• **What you are asked to do**: In the entries below, find the line with "Task: Open the shopping cart icon", then set it down exactly along with each line after it to the end, skipping any pictures.

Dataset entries
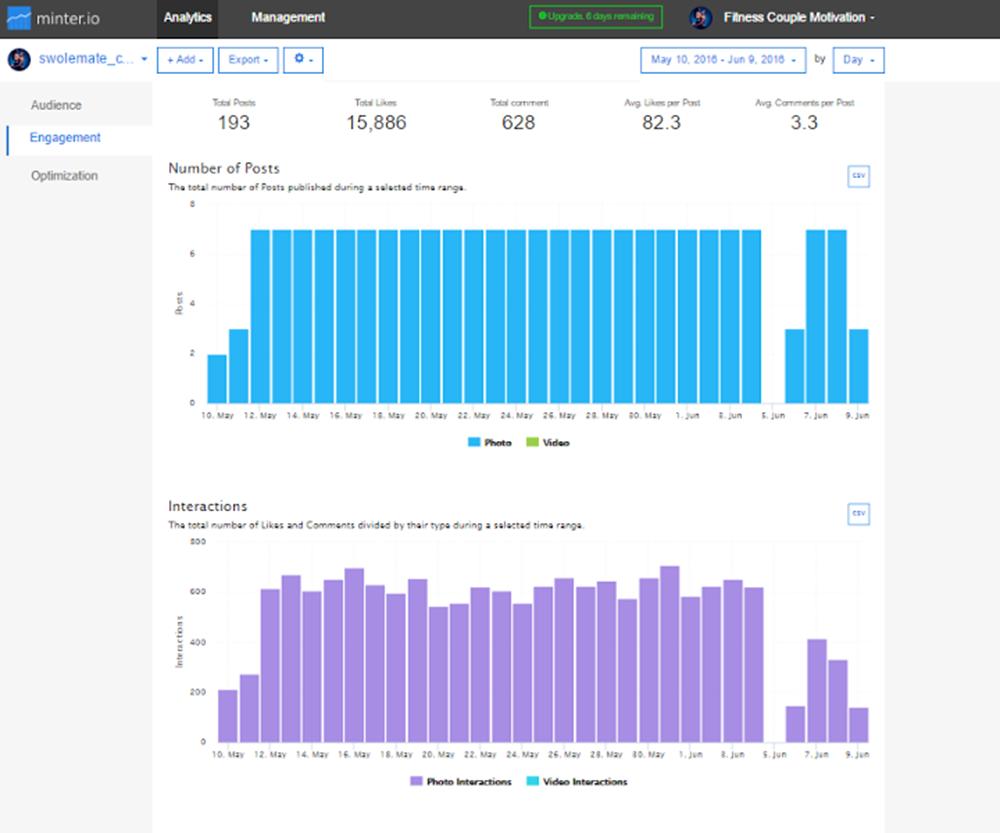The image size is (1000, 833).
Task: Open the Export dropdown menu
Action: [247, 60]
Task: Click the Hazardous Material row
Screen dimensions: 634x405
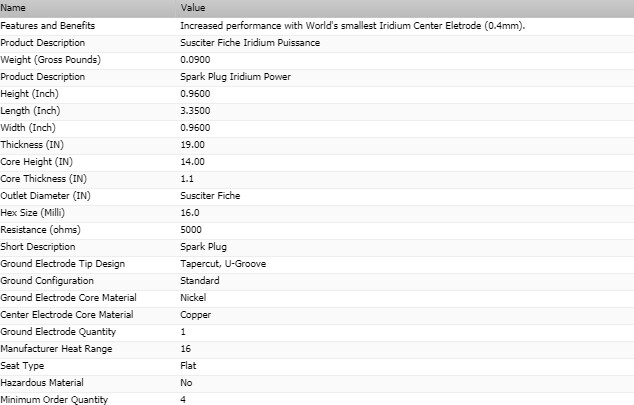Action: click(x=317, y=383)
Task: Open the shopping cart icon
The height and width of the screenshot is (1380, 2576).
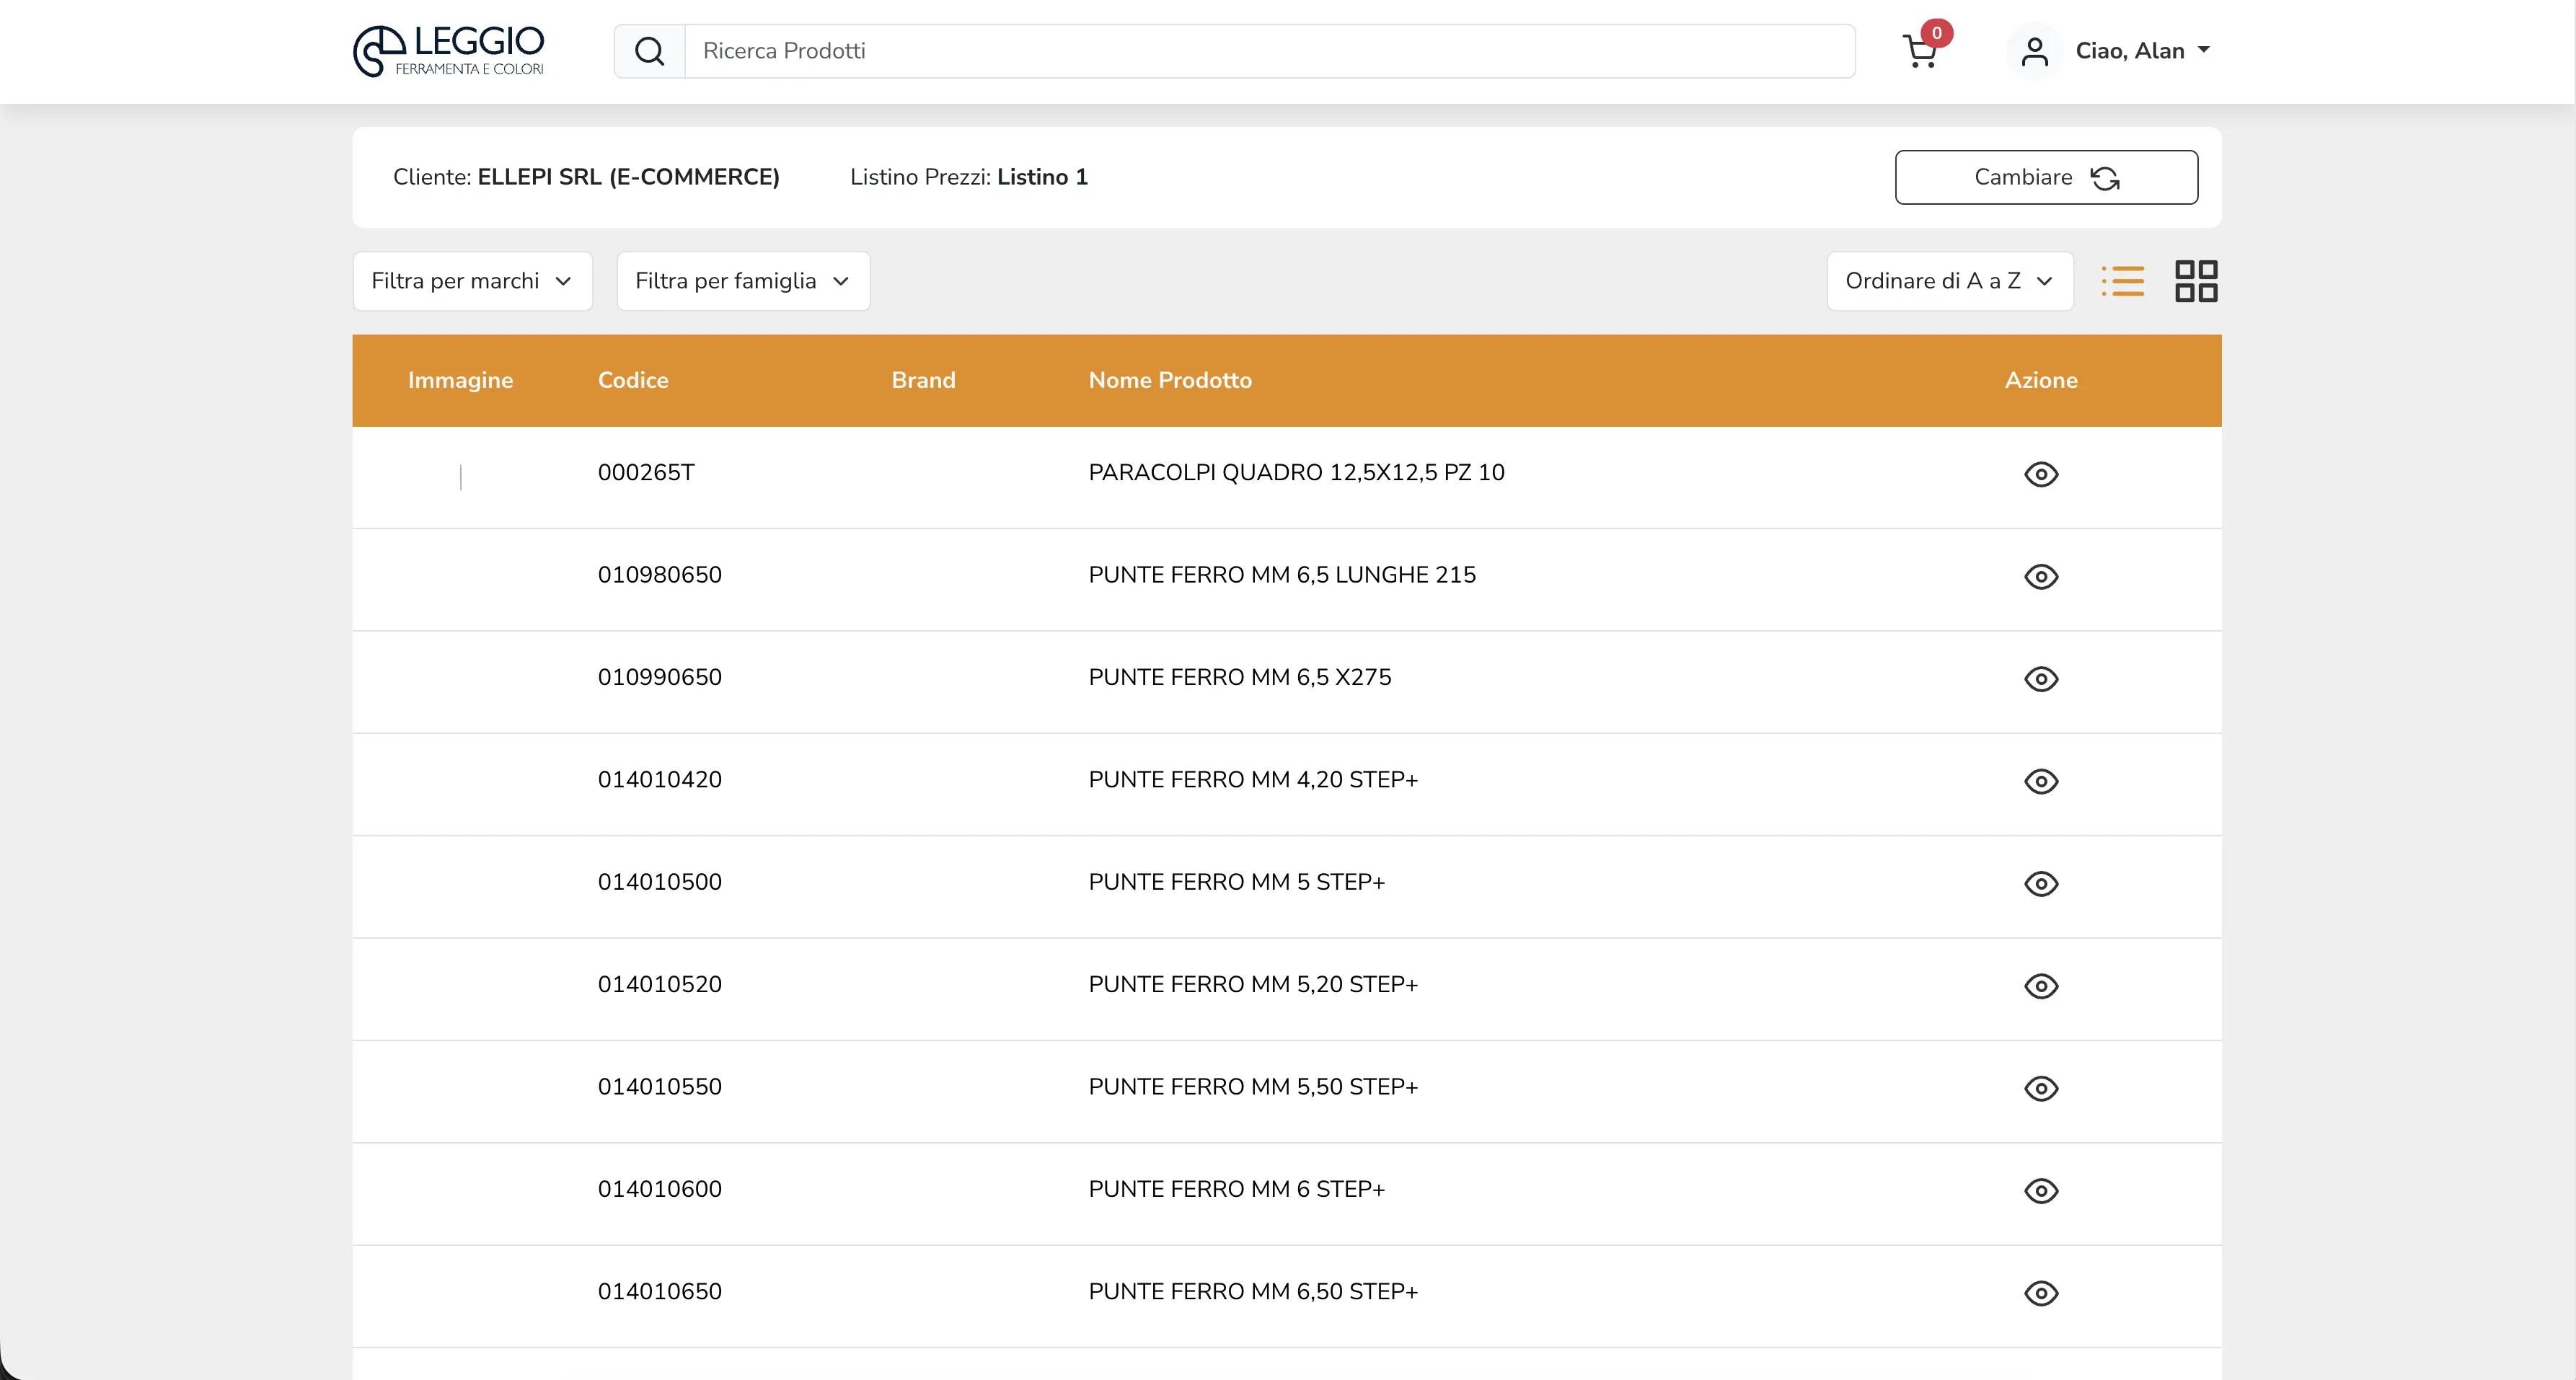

• **Result for this task**:
Task: Open the shopping cart icon
The height and width of the screenshot is (1380, 2576).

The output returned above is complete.